In studying George Mou's Divacon system for Divide-and-Conquer parallelization of computer algorithms, I thought I'd give myself the homework of using it to implement the FFT.

George says his parallelized version of the FFT is written in three lines of Divacon code. Whereas when I wrote my FFT programs in grad school and again later in integer-only code for Sprex, it took me several pages. So I am taking this as a challenge: Can I follow George's footsteps?

Let's see if we can invent a PDC-FFT together. First the discrete Fourier Transform (O(n^2)), then the Fast FT (O(n*log(n)), and finally a Parallel FT (O(log(n)).

The Discrete Fourier Transform

Let's start with the discrete Fourier Transform equation, then break it down understandably. If this is too slow for you please just read the equations, but I want to explain it so that even I can understand it, and if I can then surely you can too. Here goes:

For \(b\ in\ 0..(N/2)-1 \), let

\(DFT(b,N,X) = \large\sum_{s=0}^{N-1} X_s * e^{isTb/N}\)

Let's take this apart:

That concludes the breakdown of the DFT expression above. Make sense? I mean, you can do the arithmetic now, right? The meaning and interpretation come next, and you are all plumbed up and ready for that now.

To summarize so far, this sum gives us a complex (real + imaginary) number, \(x_b+iy_b\) called the Fourier-transform of X for a certain bend count, \(b\) which is to say a logical frequency component. That point in radial coordinates tells us the size \(r_b\) and angle-shift ("phase") \(\theta_b\) of that summed frequency component in the sampled signal values in our data array. As a point in the imaginary plane, it is typically not on the unit circle. But its angle from \(\theta=0\) at position \((1,0)\) to \(\theta_b\) is what we will call the phase shift of the sinusoid component that the formula has detected, and the length of the vector from 0,0 to that point, \(r_b\) is the magnitude of that sinusoid component.

DFT Interpretation

Fourier's Transform is a kind of a miracle, and I have spent many hours for four decades contemplating it, so you also might take some time to get it all. It's normally taught using \(e^{ijk2\pi/N}\) which is incomprehensible to me just because I get \(j\) and \(k\) confused, so maybe using \(e^{isTb/N}\) will make more sense since we use \(s\) for sample number and \(b\) for bend count. Don't you just love counting in bends?!

So one thing is for you to understand how to calculate it, and by now it should be feeling friendly to you, and the other thing is, it's also good to develop some intuitions of what the results mean.

So a given output of the formula will be based on a particular value of \(b\), and to think geometrically, it is created by wrapping the samples around the unit circle at a certain pace, faster in order to finish more bends by the end, whatever \(b\) is, and then given that alignment of samples to angles (or you could say scaling of angles by samples), adding them up.

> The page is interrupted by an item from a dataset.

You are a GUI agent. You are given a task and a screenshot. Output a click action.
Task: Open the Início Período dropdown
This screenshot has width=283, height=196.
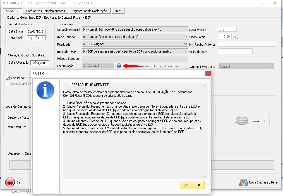tap(186, 37)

If at 0 bends this sum is large then the signal has a constant bias, a.k.a. Direct-Current or DC offset. Oftentimes signal processing algorithms will subtract the DC component from all the samples considering it an artifact of the voltage settings of the machinery and uninformative of the sound wave or other tracked signal, which if it were interesting would be changing.

If at 1 bend the sum is large, then the signal contains an ultra-bass, a lowest-measureable-frequency signal component. Why? If the samples now pointing in all directions added up to zero then they just cancel each other and yield nothing for that bend-count, neither in total nor on average. There is nothing there, at that \(b\)-specific pace.

But if they don't cancel out, like in some direction they add up like positive numbers do, but in this case they are positive vectors in some general direction, whereas in the opposite direction they are adding in negatives to the sum, well, think about those negatives, they are negatives to the anti-positive direction and they make a double negative, which means they reinforce the positive-direction parts of the sum, and the total sum thus accumulated if it is far from zero, it reveals a substantial signal component at the particular bend count you were using to step around the circle.

That's the idea of wave analysis, waves have peaks and troughs, and when you wrap them around the circle the troughs being negatives on the other side of the circle they add to the peaks, but only at that bend count at which they line up together. The correlation of both peaks and valleys gives a nice big sum when they are lined up at the right pace around the unit circle. And that means the signal has a significant sinusoidal signal component at that frequency. Cool and amazing, right? I think so.

Finally if you go \((N/2) -1\) bends around the unit circle for each sample step, aligning samples X[0] to X[N-1] to their corresponding s'th-step unit vector and scaling them and adding them all together, that is a way to detect if there is a very high frequency component in your signal. If every even sample you go positive and every odd sample you go negative, or vice versa, at least enough to affect the total sum of them all, then you will end up with a large, high frequency, signal component. Curiously, if you went beyond N/2 - 1 bends to even higher frequencies, the system stops making sense because the alignments start to wrap around and overlap with previous frequencies and you don't get new information. (The similar Nyquist frequency concept says you need two points for every sine wave's peak and trough, here we have half as many frequencies as points. So we will stop at \(b \le \large \frac{N}{2} - 1\).)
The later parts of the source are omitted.